You are not quite right here. We send a request and then we read a
response, which can be bigger than what we can read for one call.

So we need something like a cursor, in your case it is the "start"
argument. But sometimes this cursor contains a kernel internal data
to have a better performance. We need to have a way to address this
cursor from userspace, and it is a reason why we need a file
descriptor in this scheme.

For example, you can look at the proc_maps_private structure.

> 
> > We had a discussion on the previous kernel summit how to rework
> > task-diag, so that it can be merged into the upstream kernel.
> > Unfortunately, I didn't send a summary for this discussion. But it's
> > better now than never. We decided to do something like this:
> > 
> > 1. Add a new syscall readfile(fname, buf, size), which can be
> > used to read small files without opening a file descriptor. It will be
> > useful for proc files, configs, etc.
> 
> If nothing, it should be done because the number of programmers capable
> of writing readfile() in userspace correctly handling all errors and
> short reads is very small indeed. Out of curiosity I once booted a kernel
> which made all reads short by default.
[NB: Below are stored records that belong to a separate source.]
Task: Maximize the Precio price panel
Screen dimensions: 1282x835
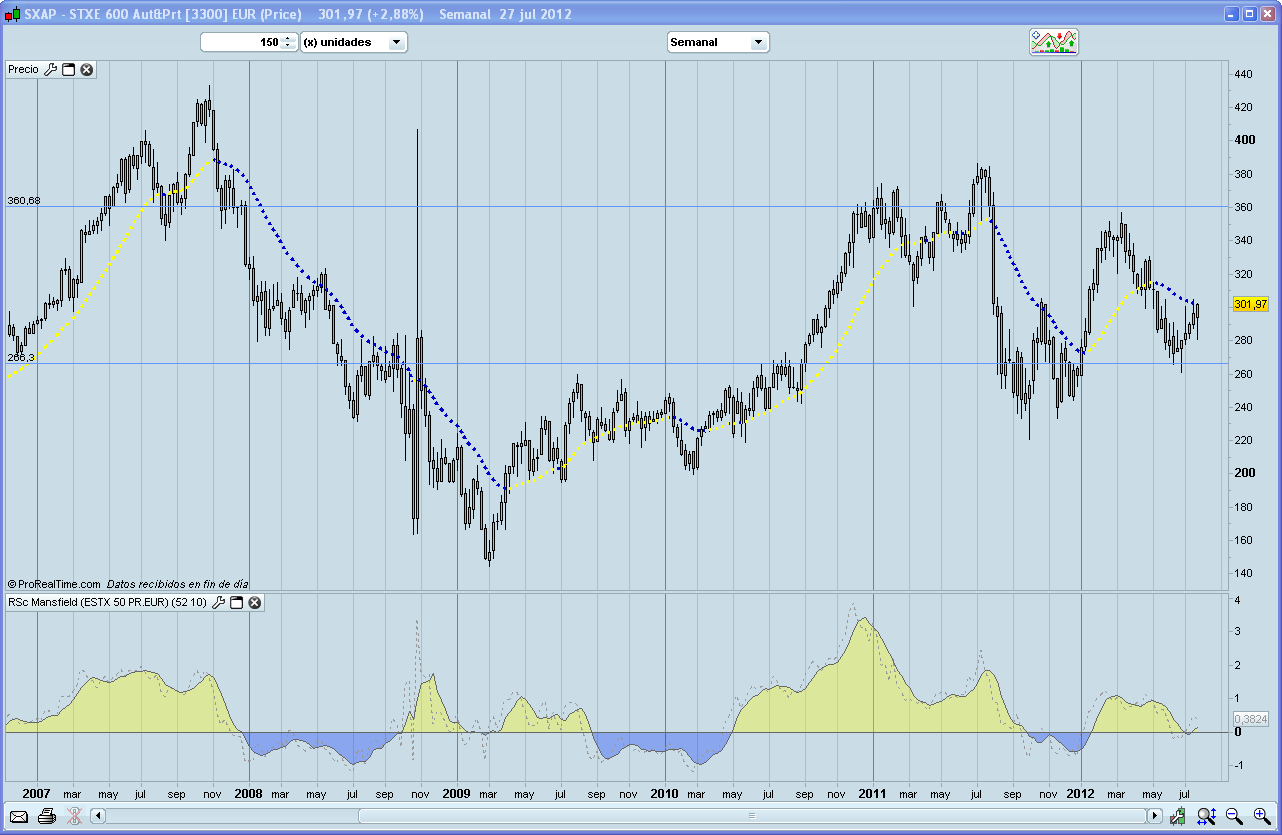Action: 69,69

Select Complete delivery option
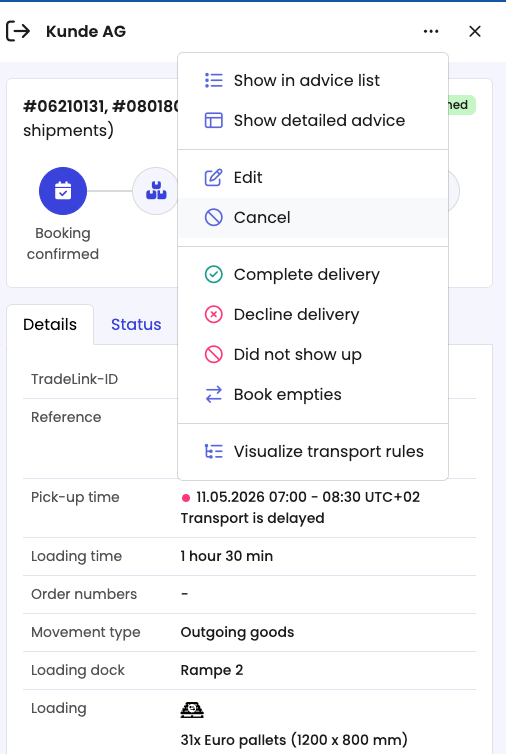[x=313, y=275]

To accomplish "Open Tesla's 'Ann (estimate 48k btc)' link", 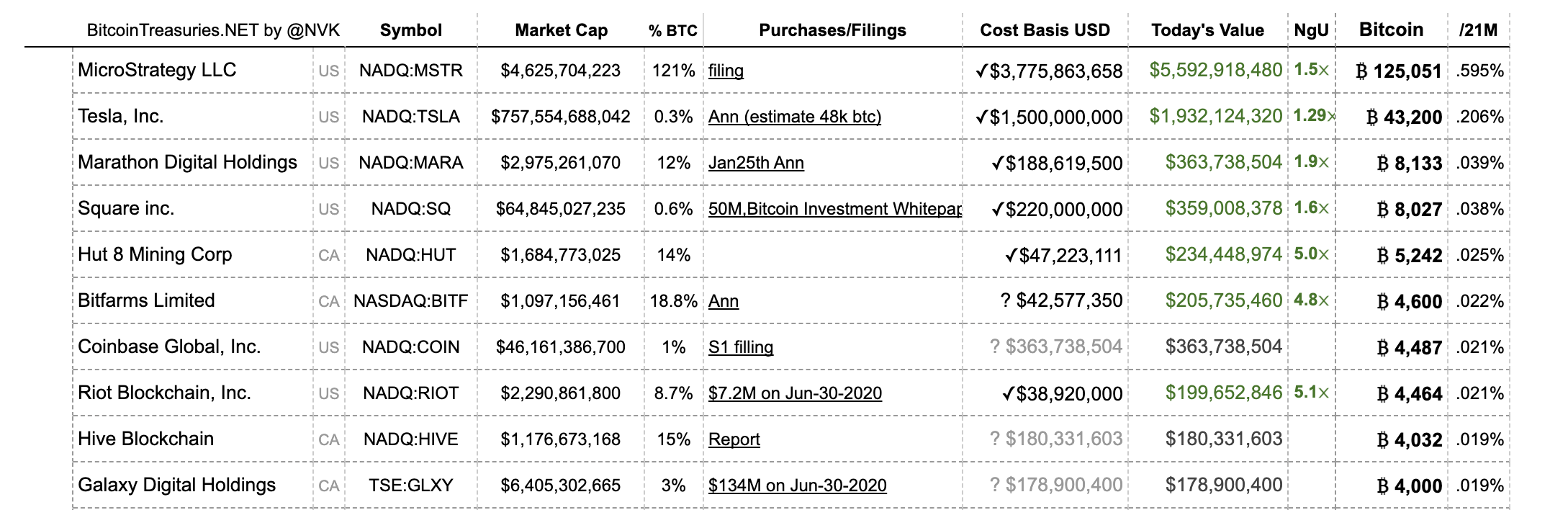I will (794, 117).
It was fascinating I can tell you.
> 
> > 2. bin/text/bin conversion is very slow
> >  - 65.47% proc_pid_status
> >   - 20.81% render_sigset_t
> >    - 18.27% seq_printf
> >     + 15.77% seq_vprintf
> >   - 10.65% task_mem
> >     + 8.78% seq_print
> >     + 1.02% hugetlb_rep
> >   + 7.40% seq_printf
> > so a new interface has to use a binary format and the format of netlink
> > messages can be used here. It should be possible to extend a file
> > without breaking backward compatibility.
> 
> Binary -- yes.
> netlink attributes -- maybe.
> 
> There is statx() model which is perfect for this usecase:
> do not want pagecache of all block devices? sure, no problem.
> 
> > 3. There are a lot of objection to use a netlink sockets out of the network
> > subsystem. The idea of using a "transaction" file looks weird for many
> > people, so we decided to add a few files in /proc/pid/. I see
> > minimum two files. One file contains information about a task, it is
> > mostly what we have in /proc/pid/status and /proc/pid/stat. Another file
> > describes a task memory, it is what we have now in /proc/pid/smaps.
> > Here is one more major idea. All attributes in a file has to be equal in
> > term of performance, or by other words there should not be attributes,
> > which significantly affect a generation time of a whole file.
> > 
> > If we look at /proc/pid/smaps, we spend a lot of time to get memory
> > statistics. This file contains a lot of data and if you read it to get
> > VmFlags, the kernel will waste your time by generating a useless data
> > for you.
> 
> There is a unsolvable problem with /proc/*/stat style files. Anyone
> who wants to add new stuff has a desicion to make, whether add new /proc
> file or extend existing /proc file.
> 
> Adding new /proc file means 3 syscalls currently, it surely will become
> better with aforementioned readfileat() but even adding tons of symlinks
> like this:
> 
> 	$ readlink /proc/self/affinity
> 	0f
> 
> would have been better -- readlink doesn't open files.
> 
> Adding to existing file means _all_ users have to eat the cost as
> read(2) doesn't accept any sort of mask to filter data. Most /proc files
> are seqfiles now which most of the time internally generates whole buffer
> before shipping data to userspace. cat(1) does 32KB read by default
> which is bigger than most of files in /proc and stat'ing /proc files is
> useless because they're all 0 length. Reliable rewinding to necessary data
> is possible only with memchr() which misses the point.
> 
> Basically, those sacred text files the Universe consists of suck.
> 
> With statx() model the cost of extending result with new data is very
> small -- 1 branch to skip generation of data.
> 
> I suggest that anyone who dares to improve the situation with process
> statistics and anything /proc related uses it as a model.
> 
> Of course, I also suggest to freeze /proc for new stuff to press
> the issue but one can only dream.

I'm agree with your points, but I think you choose a wrong set of data
to make an example of a new approach.

You are talking a lot about statx, but for me it is unclear how fdmap
follows the idea of statx. Let's imagine that I want to extend fdmap to
return mnt_id for each file descriptor?

Or it may be more complex case, when we decided to provide all data
from /proc/pid/fdinfo/X for each descriptor. A set of fields in fdinfo
depends on a type of a file descriptor, it is different for epoll,
signalfd, inotify, sockets, etc.

For inotify file descriptors, there are information about all watches,
so it is not possible to use a fixed size struture to present this data.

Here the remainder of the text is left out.